Amid the self-seriousness of early performance and body art, Carson’s impish élan was a cleansing breath. Chris Burden taking a bullet, Valie Export getting a garter tattooed on her upper thigh, Lee Lozano boycotting women: radical classics, to be sure, but gravitas doesn’t have to be a downer. In January 1972, Carson sauntered into the Sonnabend Gallery during the presentation of Vito Acconci’s Seedbed, and—wearing a spiffy suit and bow tie—tripped the light fantastic to Acconci’s “beats.” Consider it a diptych: one jerk dancing on the art while another was jerking off as the art. The title? Retrospective, because why not project a little posterity into the here-and-nowness of a gesture? For Dandruff Exorcism, 1971, the artist would squat inside a gallery or museum and shake the flakes out of his hair and onto a piece of black paper—conducting a giddy tête-à-tête with the likes of, say, Jackson Pollock, an iconoclast in part for painting his canvases on the floor, transforming it into hallowed ground. When Carson performed this routine uninvited at the Leo Castelli Gallery, the dealer was not amused. “Would you mind doing it someplace else?” he asked. “Well, I’m going to the Guggenheim next,” Carson replied. (Boom boom).

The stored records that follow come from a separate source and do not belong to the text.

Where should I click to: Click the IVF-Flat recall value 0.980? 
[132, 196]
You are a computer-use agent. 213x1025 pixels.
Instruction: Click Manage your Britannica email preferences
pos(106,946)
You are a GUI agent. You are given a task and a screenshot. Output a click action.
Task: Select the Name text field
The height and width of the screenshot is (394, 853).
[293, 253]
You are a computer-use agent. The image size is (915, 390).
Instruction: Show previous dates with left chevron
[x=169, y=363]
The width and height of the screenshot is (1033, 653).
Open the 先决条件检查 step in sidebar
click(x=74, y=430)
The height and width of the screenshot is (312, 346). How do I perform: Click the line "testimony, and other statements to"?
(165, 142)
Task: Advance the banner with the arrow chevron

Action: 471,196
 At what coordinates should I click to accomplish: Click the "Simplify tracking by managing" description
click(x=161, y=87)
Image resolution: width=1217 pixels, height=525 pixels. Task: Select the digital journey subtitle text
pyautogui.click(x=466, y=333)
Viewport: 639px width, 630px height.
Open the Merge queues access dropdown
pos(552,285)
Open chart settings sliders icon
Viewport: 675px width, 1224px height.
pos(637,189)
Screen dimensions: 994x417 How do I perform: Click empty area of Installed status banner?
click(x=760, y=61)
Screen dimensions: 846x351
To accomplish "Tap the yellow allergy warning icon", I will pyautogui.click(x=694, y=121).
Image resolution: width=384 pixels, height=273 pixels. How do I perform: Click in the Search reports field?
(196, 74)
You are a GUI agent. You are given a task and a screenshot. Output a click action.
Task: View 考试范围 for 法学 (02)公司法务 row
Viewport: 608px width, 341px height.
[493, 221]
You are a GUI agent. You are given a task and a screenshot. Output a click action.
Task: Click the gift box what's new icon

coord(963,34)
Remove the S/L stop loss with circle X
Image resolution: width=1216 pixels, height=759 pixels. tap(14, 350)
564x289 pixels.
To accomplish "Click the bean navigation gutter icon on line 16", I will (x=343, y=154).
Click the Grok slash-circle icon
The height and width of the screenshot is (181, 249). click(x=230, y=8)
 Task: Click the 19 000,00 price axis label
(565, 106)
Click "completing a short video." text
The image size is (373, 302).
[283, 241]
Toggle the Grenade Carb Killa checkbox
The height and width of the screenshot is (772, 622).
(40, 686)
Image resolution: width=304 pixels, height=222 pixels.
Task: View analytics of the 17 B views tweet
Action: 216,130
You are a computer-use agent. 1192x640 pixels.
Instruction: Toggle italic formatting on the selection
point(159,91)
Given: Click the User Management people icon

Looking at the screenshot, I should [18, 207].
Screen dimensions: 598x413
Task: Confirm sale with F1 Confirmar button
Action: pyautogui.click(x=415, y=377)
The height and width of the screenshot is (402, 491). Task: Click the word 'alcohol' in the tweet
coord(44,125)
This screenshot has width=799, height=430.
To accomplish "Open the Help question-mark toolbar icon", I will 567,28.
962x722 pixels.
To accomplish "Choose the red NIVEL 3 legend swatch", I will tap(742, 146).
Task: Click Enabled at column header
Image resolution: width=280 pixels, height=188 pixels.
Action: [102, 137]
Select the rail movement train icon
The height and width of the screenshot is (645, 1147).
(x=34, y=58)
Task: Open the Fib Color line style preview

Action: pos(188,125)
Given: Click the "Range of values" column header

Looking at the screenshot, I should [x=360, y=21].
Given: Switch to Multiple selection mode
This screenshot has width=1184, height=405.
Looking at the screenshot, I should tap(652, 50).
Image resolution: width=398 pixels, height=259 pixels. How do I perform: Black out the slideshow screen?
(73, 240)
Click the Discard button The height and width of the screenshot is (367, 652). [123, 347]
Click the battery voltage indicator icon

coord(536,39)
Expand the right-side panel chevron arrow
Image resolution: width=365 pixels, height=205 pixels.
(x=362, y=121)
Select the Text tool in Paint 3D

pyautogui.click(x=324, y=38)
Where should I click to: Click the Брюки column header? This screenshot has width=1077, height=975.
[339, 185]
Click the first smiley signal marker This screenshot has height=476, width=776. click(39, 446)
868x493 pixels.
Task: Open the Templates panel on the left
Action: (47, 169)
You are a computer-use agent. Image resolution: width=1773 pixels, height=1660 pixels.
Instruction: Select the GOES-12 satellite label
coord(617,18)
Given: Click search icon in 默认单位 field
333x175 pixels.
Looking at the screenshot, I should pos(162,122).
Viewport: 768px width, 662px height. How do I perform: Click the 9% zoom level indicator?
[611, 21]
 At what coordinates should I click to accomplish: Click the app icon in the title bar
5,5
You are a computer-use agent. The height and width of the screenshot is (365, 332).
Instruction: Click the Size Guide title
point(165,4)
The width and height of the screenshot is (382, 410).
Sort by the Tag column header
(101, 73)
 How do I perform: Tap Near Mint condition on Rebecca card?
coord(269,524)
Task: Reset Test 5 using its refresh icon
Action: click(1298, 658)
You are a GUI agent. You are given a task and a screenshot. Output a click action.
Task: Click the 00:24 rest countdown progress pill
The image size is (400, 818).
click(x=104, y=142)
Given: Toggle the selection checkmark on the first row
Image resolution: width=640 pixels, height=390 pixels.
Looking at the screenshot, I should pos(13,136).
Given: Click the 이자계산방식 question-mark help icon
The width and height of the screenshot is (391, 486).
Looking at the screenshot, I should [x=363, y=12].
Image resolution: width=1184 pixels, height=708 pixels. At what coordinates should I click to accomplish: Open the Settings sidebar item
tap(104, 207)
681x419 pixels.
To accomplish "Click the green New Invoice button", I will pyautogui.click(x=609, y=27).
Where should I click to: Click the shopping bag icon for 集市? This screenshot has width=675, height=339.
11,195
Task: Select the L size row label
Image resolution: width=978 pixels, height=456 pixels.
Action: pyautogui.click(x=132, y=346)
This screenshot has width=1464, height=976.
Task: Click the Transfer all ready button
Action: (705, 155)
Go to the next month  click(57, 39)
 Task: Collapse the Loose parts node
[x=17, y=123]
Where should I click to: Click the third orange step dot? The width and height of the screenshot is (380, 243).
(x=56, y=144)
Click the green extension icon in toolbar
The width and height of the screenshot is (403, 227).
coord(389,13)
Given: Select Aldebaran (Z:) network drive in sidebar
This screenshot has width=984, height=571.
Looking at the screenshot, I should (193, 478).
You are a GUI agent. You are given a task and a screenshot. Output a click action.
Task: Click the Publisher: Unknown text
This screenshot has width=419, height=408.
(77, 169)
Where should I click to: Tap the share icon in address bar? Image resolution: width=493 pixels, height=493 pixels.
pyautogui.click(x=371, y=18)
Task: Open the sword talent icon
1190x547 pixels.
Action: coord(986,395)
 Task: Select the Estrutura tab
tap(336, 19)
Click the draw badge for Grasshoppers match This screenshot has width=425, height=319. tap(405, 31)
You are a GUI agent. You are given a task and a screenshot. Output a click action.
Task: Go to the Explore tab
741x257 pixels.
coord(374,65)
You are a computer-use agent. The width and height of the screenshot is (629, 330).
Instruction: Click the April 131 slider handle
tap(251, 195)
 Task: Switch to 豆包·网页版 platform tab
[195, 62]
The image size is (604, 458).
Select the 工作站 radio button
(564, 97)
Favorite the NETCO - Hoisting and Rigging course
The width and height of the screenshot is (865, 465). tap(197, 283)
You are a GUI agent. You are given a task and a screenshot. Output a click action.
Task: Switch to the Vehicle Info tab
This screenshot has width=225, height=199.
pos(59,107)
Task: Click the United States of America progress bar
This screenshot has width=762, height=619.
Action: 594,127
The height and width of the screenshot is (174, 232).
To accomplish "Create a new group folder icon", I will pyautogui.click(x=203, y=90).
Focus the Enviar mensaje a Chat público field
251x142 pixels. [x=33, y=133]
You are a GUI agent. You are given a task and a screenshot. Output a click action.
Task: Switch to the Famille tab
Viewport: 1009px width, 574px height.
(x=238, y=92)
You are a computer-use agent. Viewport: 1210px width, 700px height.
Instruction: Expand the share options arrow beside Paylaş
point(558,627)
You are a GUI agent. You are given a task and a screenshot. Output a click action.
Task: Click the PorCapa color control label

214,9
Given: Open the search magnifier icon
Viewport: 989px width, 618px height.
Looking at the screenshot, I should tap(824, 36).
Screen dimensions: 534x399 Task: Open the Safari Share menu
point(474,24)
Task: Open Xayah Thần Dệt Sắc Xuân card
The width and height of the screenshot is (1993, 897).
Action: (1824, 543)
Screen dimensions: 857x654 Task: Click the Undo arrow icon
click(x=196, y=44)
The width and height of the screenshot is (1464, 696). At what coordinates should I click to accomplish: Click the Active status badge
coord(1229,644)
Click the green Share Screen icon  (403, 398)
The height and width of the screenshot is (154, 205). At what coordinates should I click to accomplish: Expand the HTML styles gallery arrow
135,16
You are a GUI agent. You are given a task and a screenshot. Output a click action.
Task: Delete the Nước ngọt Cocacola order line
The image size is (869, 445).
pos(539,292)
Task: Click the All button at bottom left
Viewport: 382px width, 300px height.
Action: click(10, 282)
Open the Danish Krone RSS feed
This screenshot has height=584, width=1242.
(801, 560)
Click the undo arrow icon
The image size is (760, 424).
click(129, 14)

If some blue-chippers couldn’t recognize the value of the artist’s oddball oeuvre, others certainly did. When he founded Rectal Realism in 1972—a movement of one (naturally), leaving two extant works—Andy Warhol agreed to sit for him. A videotape of their session lays the process bare, as it were: Warhol sits patiently as Carson—wedding tackle in his left hand and a paintbrush stuck where the sun doesn’t shine—bobs up and down in front of his canvas, dropping his head between his legs, glancing back up at his subject, then again between his legs. More shocking, perhaps, than Carson painting the portrait using only his anus is how very like Warhol it looks.
A brain is not a brand; it is a living, seething, feeding thing, and like any true artist Carson allowed his to roam freely. He drew comics for National Lampoon magazine; he tried (and failed) to become a jockey. He imagined a skirt that looked like the scalp of Richard Nixon, and a machine to help dead birds fly again. The early 1980s saw his Glam Conceptualism period, during which he launched LaRocka Modeling Agency, introducing some of downtown New York’s most fantastic creatures into high fashion. (The artist even made a brief cameo as a club manager in Slava Tsukerman’s eternally stylish film Liquid Sky [1982]). Each canvas in his series “Fictitious Fruit,” 2015–18, features a single piece of produce. Some he painted after actual fruits, others after plastic ones; he even threw in the odd vegetable for fun. Carson allows the viewer to decide what’s real and what’s not, thus serving up a wry metaphor, perhaps, for an artist’s fate in this world. That he has yet to be celebrated by every major museum proves that the joke is on us.